Eligible residents of the Charlestown electorate in the Lake Macquarie local government area are able to access the card, but their neighbours up the street and across the road in Newcastle are not.
My office has been contacted by a woman who is the only member of her tennis club who is not eligible for the seniors travel card. Why is that? It is because her house is on the Newcastle side of the invisible dividing line between regional and non-regional. So her tennis club partners, who live literally streets away, have enjoyed multiple rounds of $250 cards while she is ineligible based solely on her address. She contacts my office regularly every time her friends get a new card issued to ask whether this arbitrary line has changed.
Unfortunately for her, it has not. While she has all the same cost-of-living pressures as her friends, she is not able to access the $250 to help ease the cost of travel—to pay for NSW TrainLink regional trains and coaches, and to pay the ever‑increasing fuel costs or for taxis.
Each year, when the new round of the regional seniors travel card is announced, I encourage my eligible constituents to take advantage of the scheme, because every little bit helps as the cost of living rises higher and higher. But each year I have to tell my constituents in Newcastle that, once again, this Government is failing them. Each year I raise this matter in the Parliament.
I have given a notice of a motion, I have spoken on the topic multiple times and I have asked questions on notice. I have written to the Minister asking for clarification, for action and for a little bit of hope for these people who are being hard done by, and still nothing has been done. In a show of their frustration with this policy decision, 11,000 locals signed a petition that the member for Wallsend, the member for Newcastle and I presented to this House for debate, but still nothing.
I share the frustrations of my constituents in the Newcastle local government area. I am getting tired of having to bring up this topic again and again while those opposite defend the indefensible.
The exclusion of the City of Newcastle residents has resulted in ridiculous divisions along the border between the two local government areas. How is it fair that people living in one part of Highfields can apply but the rest of the suburb cannot? How is it fair that residents living on one side of Boundary Street in Kotara South are able to access the travel card but their neighbours on the opposite side of Boundary Street in Kotara are not?
How is it fair that Adamstown is excluded but residents in large swathes of Adamstown Heights are not? It is patently absurd that residents at one end of a street, which happens to be in the Lake Macquarie local government area, are eligible for the travel card while residents at the other end of the street, which happens to be in the Newcastle local government area, are not.

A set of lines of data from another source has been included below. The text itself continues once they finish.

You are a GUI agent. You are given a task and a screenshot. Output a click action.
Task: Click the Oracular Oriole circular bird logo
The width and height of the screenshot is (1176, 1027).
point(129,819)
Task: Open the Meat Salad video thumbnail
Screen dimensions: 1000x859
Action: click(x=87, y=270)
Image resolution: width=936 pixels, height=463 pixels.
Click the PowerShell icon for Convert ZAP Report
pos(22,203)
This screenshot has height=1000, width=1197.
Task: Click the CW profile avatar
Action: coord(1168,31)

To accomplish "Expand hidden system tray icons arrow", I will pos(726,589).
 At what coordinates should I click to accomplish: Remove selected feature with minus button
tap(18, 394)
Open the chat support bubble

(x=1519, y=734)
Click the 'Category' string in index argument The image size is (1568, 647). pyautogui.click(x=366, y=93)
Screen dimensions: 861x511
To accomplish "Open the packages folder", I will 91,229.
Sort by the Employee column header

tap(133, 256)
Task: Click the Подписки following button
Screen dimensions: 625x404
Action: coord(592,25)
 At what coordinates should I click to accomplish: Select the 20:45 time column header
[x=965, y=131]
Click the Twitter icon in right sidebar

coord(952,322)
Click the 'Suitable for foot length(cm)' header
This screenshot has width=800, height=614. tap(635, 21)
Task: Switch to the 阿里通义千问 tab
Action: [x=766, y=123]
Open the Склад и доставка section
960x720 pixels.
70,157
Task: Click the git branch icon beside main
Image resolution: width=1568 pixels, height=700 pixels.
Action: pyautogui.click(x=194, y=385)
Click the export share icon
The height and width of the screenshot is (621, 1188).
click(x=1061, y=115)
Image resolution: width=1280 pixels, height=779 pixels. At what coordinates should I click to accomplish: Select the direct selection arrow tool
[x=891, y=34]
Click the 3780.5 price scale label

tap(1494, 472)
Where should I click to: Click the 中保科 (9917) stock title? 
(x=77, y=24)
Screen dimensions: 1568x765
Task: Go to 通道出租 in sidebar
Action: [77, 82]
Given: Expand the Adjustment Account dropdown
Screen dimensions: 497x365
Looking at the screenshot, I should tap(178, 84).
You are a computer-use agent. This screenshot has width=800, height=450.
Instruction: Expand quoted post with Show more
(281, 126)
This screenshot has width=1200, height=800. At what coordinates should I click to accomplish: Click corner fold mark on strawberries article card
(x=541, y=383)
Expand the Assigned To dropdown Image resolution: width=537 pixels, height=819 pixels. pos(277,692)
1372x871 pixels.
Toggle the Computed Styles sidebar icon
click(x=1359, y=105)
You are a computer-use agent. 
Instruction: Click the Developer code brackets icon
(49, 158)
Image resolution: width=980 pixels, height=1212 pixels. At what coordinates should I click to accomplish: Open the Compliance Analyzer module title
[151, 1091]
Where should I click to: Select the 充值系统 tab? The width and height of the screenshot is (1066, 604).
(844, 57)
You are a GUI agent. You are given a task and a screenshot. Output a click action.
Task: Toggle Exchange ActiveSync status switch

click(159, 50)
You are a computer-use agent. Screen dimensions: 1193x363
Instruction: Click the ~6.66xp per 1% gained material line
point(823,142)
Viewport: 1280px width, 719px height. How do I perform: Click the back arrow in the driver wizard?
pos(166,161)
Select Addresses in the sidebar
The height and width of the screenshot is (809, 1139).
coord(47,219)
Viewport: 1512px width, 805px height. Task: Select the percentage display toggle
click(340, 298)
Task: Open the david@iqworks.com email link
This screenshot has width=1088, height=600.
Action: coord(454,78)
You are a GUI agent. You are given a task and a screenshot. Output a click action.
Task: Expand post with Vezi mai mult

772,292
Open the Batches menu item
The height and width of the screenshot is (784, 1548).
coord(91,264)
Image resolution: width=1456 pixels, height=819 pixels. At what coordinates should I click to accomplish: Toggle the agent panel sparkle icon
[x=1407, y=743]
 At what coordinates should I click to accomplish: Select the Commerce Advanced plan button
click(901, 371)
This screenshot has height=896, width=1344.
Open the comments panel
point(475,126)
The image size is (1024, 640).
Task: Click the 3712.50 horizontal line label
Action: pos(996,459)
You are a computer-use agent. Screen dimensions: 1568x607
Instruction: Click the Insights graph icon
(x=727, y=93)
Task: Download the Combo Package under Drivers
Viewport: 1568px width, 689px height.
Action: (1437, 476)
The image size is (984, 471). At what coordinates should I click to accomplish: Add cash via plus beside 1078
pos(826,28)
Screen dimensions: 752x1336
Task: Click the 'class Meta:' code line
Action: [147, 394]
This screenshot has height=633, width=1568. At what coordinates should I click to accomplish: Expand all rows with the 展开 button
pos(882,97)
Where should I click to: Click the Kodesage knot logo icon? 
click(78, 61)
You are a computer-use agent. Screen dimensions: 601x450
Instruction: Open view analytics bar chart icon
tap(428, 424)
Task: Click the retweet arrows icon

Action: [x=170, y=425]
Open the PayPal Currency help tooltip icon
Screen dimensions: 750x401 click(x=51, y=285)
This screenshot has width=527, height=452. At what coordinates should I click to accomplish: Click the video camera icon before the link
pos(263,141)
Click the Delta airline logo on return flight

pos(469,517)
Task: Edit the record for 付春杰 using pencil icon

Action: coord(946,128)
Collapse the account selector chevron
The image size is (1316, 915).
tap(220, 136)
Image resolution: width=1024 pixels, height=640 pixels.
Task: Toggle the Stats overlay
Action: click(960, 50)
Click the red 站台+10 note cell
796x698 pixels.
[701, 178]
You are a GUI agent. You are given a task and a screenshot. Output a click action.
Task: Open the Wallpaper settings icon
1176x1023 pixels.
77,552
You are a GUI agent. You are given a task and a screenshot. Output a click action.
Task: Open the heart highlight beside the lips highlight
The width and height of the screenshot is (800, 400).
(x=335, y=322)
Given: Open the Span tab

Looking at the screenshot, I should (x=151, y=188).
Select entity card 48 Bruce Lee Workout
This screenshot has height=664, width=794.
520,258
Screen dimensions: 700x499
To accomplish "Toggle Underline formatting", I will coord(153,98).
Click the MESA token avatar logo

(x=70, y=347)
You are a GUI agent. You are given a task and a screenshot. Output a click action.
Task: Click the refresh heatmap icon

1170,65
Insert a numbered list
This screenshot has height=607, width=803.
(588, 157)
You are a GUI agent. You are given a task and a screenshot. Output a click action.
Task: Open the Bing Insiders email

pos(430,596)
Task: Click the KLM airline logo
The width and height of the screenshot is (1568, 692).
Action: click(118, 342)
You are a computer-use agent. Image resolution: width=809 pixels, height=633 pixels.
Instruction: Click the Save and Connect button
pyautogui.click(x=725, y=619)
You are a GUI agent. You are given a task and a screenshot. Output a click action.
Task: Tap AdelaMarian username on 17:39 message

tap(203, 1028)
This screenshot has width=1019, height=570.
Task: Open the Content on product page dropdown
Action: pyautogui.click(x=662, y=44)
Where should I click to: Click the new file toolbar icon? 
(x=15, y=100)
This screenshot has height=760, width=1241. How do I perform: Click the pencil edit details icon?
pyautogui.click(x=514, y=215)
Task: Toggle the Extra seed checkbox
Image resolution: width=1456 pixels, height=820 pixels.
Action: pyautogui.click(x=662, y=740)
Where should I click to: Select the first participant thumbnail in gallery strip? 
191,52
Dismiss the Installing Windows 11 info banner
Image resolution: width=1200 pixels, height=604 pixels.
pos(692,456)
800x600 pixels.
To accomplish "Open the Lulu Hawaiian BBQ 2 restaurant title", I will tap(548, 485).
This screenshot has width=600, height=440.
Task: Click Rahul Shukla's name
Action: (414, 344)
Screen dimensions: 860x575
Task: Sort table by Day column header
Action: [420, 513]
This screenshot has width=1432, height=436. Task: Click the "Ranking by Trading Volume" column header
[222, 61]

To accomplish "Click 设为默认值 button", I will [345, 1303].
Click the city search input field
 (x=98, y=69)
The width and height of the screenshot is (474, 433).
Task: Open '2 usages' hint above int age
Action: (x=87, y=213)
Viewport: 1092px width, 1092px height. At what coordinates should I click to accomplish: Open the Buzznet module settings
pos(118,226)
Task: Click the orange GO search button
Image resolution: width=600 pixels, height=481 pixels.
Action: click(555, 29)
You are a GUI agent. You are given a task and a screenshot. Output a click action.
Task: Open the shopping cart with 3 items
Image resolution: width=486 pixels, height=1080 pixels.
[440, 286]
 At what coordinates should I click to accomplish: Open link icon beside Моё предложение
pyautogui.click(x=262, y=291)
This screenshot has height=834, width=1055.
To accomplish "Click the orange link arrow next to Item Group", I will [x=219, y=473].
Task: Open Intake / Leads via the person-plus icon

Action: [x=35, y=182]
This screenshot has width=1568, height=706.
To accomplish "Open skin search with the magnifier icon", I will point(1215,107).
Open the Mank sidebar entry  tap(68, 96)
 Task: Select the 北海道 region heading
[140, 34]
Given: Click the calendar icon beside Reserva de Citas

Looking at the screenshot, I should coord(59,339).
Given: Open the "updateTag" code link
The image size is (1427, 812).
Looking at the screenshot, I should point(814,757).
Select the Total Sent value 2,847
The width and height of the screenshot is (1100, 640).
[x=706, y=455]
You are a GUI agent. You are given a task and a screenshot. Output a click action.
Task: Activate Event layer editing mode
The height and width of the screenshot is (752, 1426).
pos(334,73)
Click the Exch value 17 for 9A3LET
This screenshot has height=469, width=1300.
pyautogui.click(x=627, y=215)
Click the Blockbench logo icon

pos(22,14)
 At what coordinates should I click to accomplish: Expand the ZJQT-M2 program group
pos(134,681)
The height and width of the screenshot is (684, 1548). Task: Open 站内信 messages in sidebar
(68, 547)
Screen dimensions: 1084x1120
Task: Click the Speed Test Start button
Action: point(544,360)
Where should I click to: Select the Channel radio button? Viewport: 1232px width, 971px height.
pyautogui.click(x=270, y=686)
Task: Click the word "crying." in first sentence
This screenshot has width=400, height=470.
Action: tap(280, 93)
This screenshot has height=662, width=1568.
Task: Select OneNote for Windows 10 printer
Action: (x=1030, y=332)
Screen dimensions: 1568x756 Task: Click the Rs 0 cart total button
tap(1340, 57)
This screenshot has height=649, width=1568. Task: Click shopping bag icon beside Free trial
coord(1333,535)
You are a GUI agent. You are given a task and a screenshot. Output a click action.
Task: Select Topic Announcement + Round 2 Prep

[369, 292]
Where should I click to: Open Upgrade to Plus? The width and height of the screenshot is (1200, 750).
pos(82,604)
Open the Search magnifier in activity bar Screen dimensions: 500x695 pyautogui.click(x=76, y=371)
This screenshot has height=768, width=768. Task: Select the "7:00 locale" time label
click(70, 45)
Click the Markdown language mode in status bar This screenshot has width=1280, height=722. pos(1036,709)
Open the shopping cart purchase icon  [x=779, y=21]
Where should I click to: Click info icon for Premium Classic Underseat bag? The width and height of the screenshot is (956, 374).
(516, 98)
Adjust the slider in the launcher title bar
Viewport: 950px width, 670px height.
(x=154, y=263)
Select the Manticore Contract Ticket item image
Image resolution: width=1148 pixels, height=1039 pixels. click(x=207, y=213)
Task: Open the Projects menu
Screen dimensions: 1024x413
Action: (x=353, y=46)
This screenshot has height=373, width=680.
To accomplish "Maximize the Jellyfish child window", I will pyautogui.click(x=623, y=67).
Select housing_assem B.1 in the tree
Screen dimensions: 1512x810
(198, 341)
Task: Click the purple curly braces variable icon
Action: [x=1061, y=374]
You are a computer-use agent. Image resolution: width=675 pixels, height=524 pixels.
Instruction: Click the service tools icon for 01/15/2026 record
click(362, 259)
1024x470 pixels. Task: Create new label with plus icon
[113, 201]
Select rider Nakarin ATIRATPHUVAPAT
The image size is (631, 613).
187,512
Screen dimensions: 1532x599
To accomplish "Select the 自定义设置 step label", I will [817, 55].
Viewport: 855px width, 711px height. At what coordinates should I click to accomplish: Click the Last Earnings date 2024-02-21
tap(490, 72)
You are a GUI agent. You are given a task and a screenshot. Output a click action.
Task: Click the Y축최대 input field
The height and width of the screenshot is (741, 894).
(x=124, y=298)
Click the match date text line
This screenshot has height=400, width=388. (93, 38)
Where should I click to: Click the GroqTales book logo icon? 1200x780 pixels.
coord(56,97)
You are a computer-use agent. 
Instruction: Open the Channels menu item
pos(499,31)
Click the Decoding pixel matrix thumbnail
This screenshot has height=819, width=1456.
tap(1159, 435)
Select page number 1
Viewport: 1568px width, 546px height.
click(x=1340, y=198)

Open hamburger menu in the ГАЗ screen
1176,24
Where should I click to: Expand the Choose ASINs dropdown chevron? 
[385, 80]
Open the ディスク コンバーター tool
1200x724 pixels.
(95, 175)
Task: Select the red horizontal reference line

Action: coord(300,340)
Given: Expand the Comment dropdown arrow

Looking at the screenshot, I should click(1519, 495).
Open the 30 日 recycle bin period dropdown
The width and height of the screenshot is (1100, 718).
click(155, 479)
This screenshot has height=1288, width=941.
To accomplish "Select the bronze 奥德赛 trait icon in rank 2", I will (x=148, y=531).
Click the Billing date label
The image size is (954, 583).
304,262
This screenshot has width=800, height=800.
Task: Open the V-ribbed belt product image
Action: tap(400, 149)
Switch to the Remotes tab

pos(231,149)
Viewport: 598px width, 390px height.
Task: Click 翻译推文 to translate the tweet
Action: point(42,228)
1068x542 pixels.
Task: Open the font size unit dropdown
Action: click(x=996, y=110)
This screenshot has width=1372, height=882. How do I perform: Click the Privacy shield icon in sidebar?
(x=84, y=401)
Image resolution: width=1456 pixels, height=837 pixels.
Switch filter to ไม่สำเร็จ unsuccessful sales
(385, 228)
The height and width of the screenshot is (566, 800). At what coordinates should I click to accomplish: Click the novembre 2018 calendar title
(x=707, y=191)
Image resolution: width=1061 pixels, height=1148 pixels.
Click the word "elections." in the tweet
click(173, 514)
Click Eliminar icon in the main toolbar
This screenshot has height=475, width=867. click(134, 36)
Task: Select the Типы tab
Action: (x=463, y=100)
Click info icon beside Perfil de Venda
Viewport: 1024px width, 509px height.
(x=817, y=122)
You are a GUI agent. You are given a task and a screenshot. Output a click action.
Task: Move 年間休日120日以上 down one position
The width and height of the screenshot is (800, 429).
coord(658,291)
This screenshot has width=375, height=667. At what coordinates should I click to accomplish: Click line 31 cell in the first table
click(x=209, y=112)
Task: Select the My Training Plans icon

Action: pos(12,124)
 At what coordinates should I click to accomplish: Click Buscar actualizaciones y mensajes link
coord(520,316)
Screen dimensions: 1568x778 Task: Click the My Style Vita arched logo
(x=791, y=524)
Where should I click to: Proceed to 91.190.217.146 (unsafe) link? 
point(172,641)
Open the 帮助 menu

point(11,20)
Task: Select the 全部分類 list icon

The northern ends of some streets in Adamstown Heights, for example, are in Newcastle, and the southern ends are in Lake Macquarie. These streets are less than 500 metres long. Half the street is eligible, and the other half is not. It is unfair and it is arbitrary. It does not make sense and it flies in the face of good government. The Government must step up and ensure equality for all regional seniors. It must fix the Regional Seniors Travel Card. It has taken long enough.